LARSON: When the FBI came and took Sue, it was probably one of the lowest points in my life.

Finally, a federal court gives Sue back to Williams as well as the U.S. Government … while pressuring Williams to sell Sue to the highest bidder.

AUDIO: Good morning, ladies and gentlemen, and welcome to Sotheby’s. We have for auction today the fossil of a Tyrannosaurus Rex known as Sue. One million dollars, do I hear one million?

Sue ends up going for $7.6 million dollars to the Smithsonian’s Museum of Natural History. By 2020, it’s sold again to the Field Museum of Natural History in Chicago, where it remains on display today.

Finally, August 14th, 1948. An old beaver named Geronimo skydives out of a plane, not once, not twice, but several times. Each time he lands safely, only to be whisked away again for another jump. The reason? To test a rather unusual solution for wildlife relocation. Audio here from the Idaho Department of Fish and Game.

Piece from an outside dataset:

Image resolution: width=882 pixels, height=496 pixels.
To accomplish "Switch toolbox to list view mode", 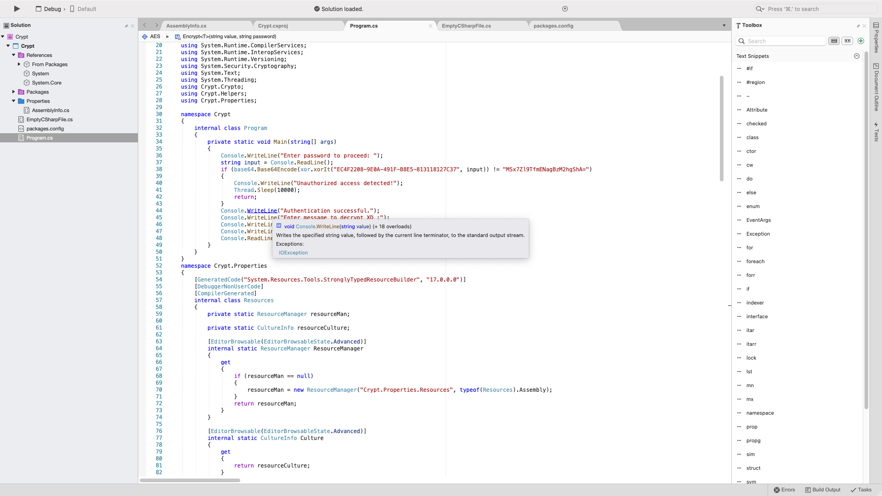I will [x=834, y=41].
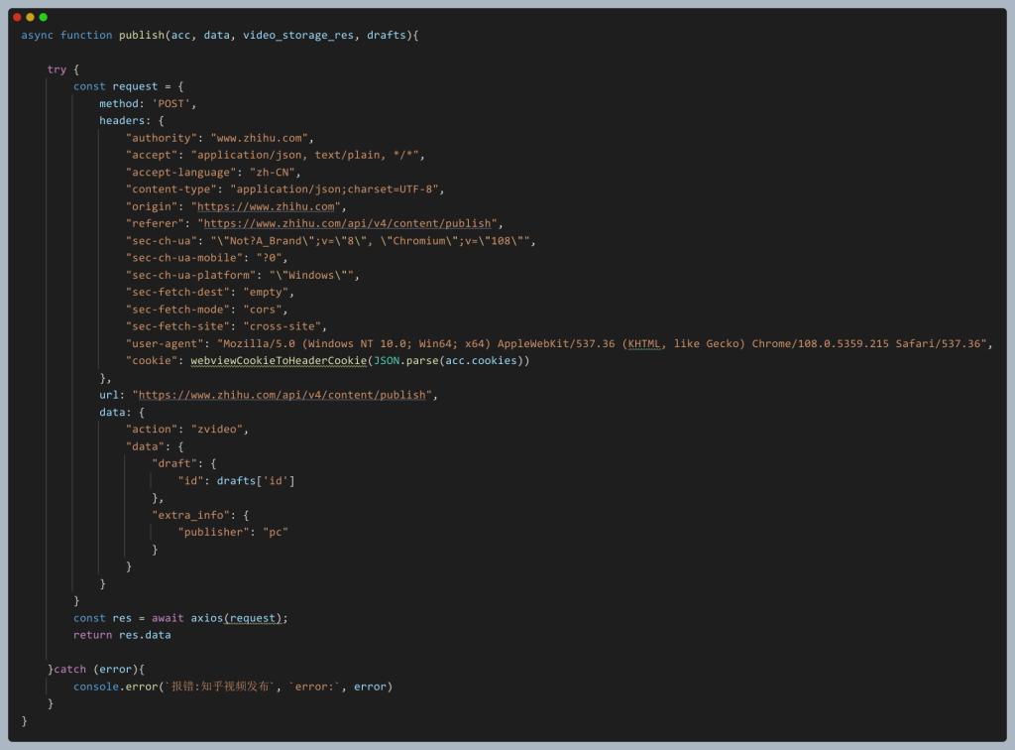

AUDIO: In preparing for the operation, beavers must be sorted for even size and weight, with one pair of beaver for each box …

Beavers were making it difficult for farmers settling in Northwest Idaho in the 19-40s … often damaging irrigation systems and farmland. But the beavers rarely survived relocation by truck across the mountains to central Idaho. So the conservation officials take to the skies..

AUDIO: The drop crates are loaded into the airplane, parachutes are attached to cargo lines, and the boxes are stacked in rows along the waist of the plane. Ten boxes to a load, 20 beaver ready for the flight to Mountain Meadows.

The beavers take a scenic trip in a plane over the mountains and forests, then parachute down to the ground below. The operation proves successful—76 beavers land safely in central Idaho to begin a new life.

AUDIO: The plane makes a careful approach, ready for the drop. Now, into the air and down they swing! Down to the ground near a stream or a lake, the box opens, and a most unusual and novel trip ends for Mr. Beaver.

That’s this week’s WORLD History Book. I’m Emma Perley.


WORLD Radio transcripts are created on a rush deadline. This text may not be in its final form and may be updated or revised in the future. Accuracy and availability may vary. The authoritative record of WORLD Radio programming is the audio record.